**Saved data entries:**
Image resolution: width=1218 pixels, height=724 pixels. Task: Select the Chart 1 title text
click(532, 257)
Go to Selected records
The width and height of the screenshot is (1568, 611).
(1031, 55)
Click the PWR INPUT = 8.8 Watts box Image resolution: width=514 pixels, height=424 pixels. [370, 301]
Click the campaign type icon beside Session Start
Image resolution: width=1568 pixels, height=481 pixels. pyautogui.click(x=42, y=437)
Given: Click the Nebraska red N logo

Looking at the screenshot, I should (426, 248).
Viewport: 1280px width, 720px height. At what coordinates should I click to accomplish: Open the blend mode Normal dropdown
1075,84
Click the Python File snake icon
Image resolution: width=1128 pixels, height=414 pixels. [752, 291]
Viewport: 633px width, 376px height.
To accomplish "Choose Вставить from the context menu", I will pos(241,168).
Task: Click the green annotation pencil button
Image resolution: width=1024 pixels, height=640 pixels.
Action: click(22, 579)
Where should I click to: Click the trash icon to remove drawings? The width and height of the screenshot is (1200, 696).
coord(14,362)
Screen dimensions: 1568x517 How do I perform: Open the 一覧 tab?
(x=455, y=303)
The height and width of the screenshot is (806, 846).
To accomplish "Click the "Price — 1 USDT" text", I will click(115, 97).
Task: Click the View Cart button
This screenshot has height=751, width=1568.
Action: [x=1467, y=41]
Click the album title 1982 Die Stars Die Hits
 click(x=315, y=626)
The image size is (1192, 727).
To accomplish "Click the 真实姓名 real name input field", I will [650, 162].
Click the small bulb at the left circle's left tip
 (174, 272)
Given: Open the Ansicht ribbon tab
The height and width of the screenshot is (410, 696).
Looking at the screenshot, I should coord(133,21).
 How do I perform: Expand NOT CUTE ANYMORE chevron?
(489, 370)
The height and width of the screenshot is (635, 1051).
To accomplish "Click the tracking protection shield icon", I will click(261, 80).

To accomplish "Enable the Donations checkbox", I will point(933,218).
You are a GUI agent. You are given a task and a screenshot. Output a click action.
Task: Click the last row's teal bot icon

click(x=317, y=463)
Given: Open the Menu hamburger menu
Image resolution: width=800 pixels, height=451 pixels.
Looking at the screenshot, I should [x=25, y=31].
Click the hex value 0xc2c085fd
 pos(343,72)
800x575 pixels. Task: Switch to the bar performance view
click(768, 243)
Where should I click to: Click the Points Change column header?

**What to do:** From the records above, print exactly the lines that run from the line with "Task: Click the green" to the line with "Given: Open the Menu hamburger menu", inclusive.

**Exercise response:**
Task: Click the green annotation pencil button
Image resolution: width=1024 pixels, height=640 pixels.
Action: click(22, 579)
Where should I click to: Click the trash icon to remove drawings? The width and height of the screenshot is (1200, 696).
coord(14,362)
Screen dimensions: 1568x517 How do I perform: Open the 一覧 tab?
(x=455, y=303)
The height and width of the screenshot is (806, 846).
To accomplish "Click the "Price — 1 USDT" text", I will click(115, 97).
Task: Click the View Cart button
This screenshot has height=751, width=1568.
Action: [x=1467, y=41]
Click the album title 1982 Die Stars Die Hits
 click(x=315, y=626)
The image size is (1192, 727).
To accomplish "Click the 真实姓名 real name input field", I will [650, 162].
Click the small bulb at the left circle's left tip
 (174, 272)
Given: Open the Ansicht ribbon tab
The height and width of the screenshot is (410, 696).
Looking at the screenshot, I should coord(133,21).
 How do I perform: Expand NOT CUTE ANYMORE chevron?
(489, 370)
The height and width of the screenshot is (635, 1051).
To accomplish "Click the tracking protection shield icon", I will click(261, 80).

To accomplish "Enable the Donations checkbox", I will point(933,218).
You are a GUI agent. You are given a task and a screenshot. Output a click action.
Task: Click the last row's teal bot icon

click(x=317, y=463)
Given: Open the Menu hamburger menu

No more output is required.